Ah no, you might want to create a few layers if you want to make it a little more dynamic. 2 or 3 layers should be enough.
What I suggested works by creating a looping action block at the beginning of the scene. You also need 2 values per image you want to affect. 1 for setting a random pause / delay value (time it should take to switch from the current opacity value to the target opacity value) & another value for randomizing the opacity value. The random value for the delay should be something between I don't know, let's say 500ms & 1000ms (you'll have to play around with the numbers to get something you like) & the random value for the opacity should be set to something like min 50% max 100% - you don't want to go too low.
Anyway, what you need to do is something like this...
Of course there's a little more to it than that as you need to make sure you kill the loop manually at the end of the scene (you can do so inside of an "at end of scene" action) & you also need to start the loop by calling the relevant action inside of an "at begin of scene" action.
You should be able to figure it out from the tutorial I linked you with earlier.
P.S: if you want to apply easing to the fade in/out then you will need to adjust the opacity value with Lua script instead of the action part. The screenshot I shared above was a pure action part method without needing to resort to Lua script.

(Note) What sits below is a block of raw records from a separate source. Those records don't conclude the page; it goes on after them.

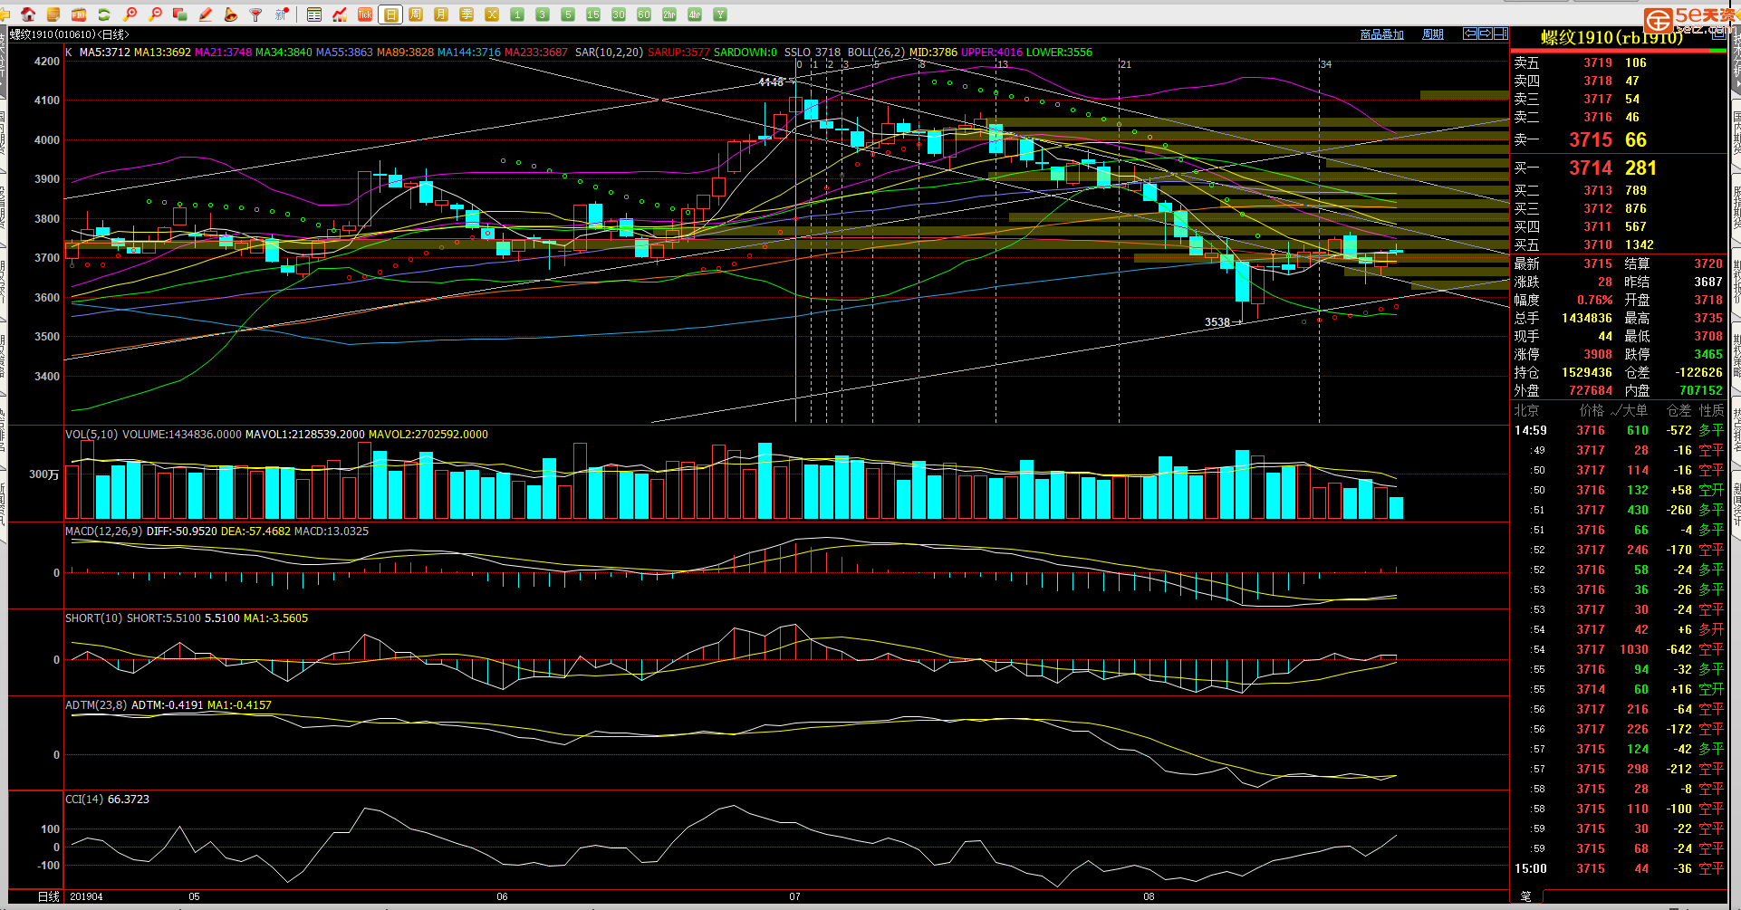
Task: Open the quote list table icon
Action: pos(314,14)
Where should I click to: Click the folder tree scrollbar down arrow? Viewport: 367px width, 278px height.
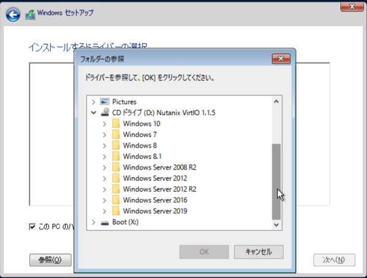click(x=276, y=225)

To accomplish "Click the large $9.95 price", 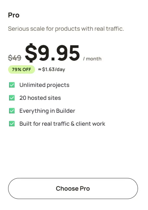I will coord(53,53).
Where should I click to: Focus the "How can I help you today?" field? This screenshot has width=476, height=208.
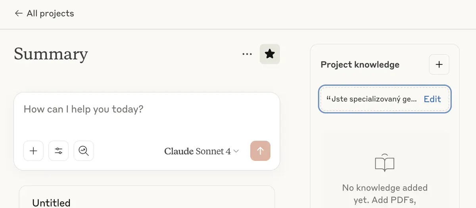click(147, 115)
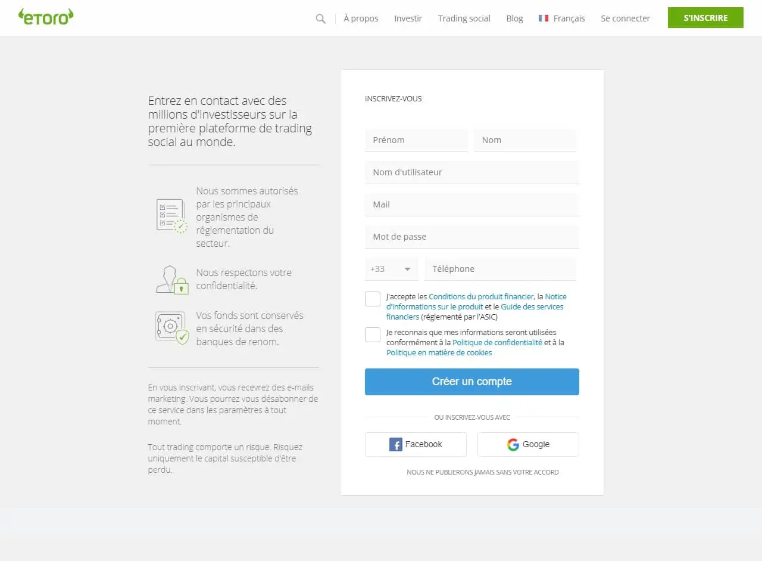Click the regulation document badge icon
This screenshot has height=561, width=762.
click(171, 216)
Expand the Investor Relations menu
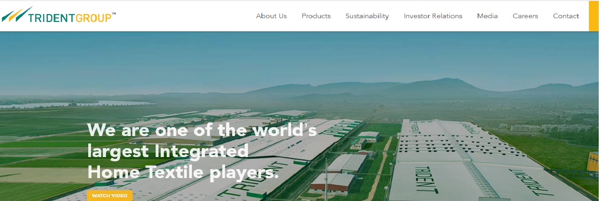This screenshot has height=201, width=602. (x=433, y=16)

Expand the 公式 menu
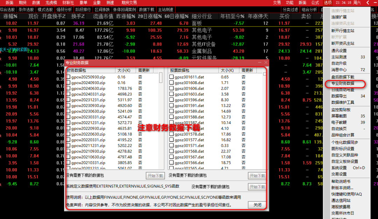315,2
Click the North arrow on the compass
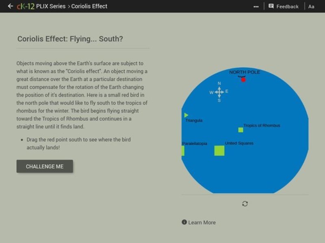Viewport: 325px width, 243px height. [219, 85]
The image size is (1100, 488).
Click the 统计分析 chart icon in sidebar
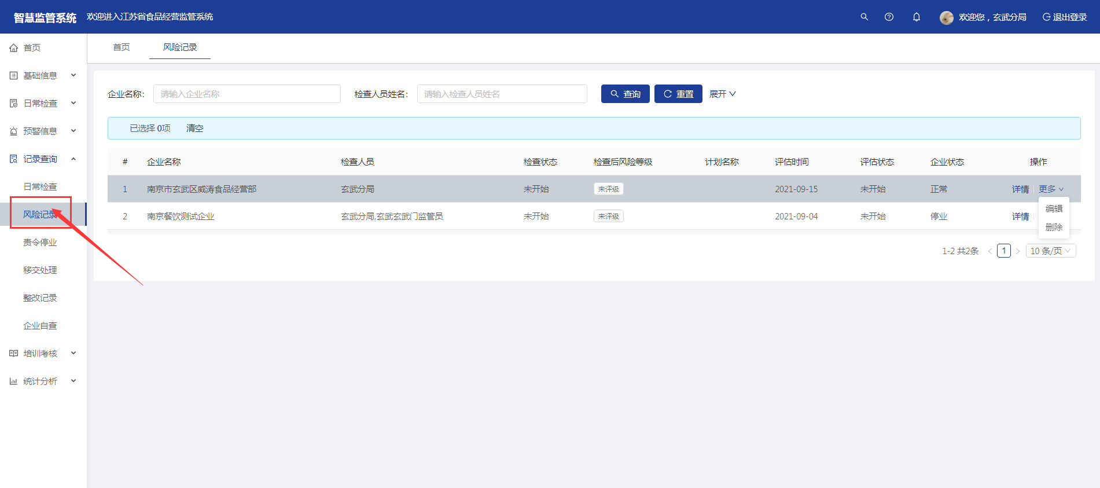[x=14, y=381]
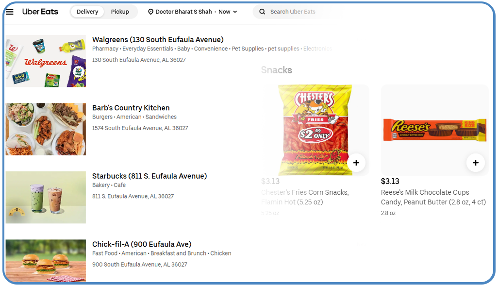Click the Uber Eats logo
The image size is (498, 286).
tap(40, 12)
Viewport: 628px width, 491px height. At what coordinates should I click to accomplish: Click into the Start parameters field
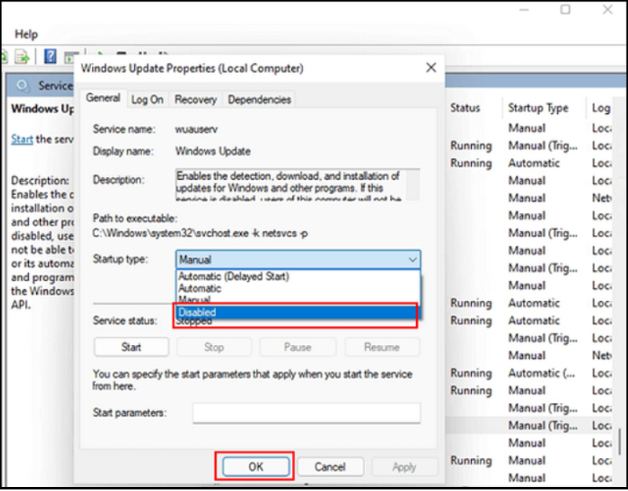(306, 412)
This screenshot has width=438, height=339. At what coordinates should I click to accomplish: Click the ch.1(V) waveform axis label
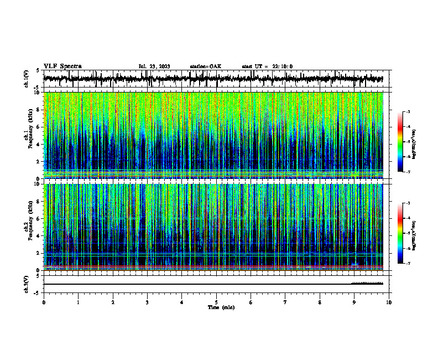pyautogui.click(x=27, y=79)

P.S: what you are proposing with 4 different frames per star sounds very tedious (as you put it) & completely overkill. Hardly anyone will notice such a subtle thing - except the odd few people like me that pay attention to detail - & that's the odd few, so you might as well think simpler as most people tend to focus on the task at hand rather than absorbing in every single minute detail of a games artwork. I recommend livening up your scenes with subtle environment animations here or there. Maybe some kind of animal or piece of machinery in the background. Floating dust particles. Clouds that slowly move across the sky, etc - speaking of moving clouds I created a tutorial for that as well in the tutorial section of the wiki.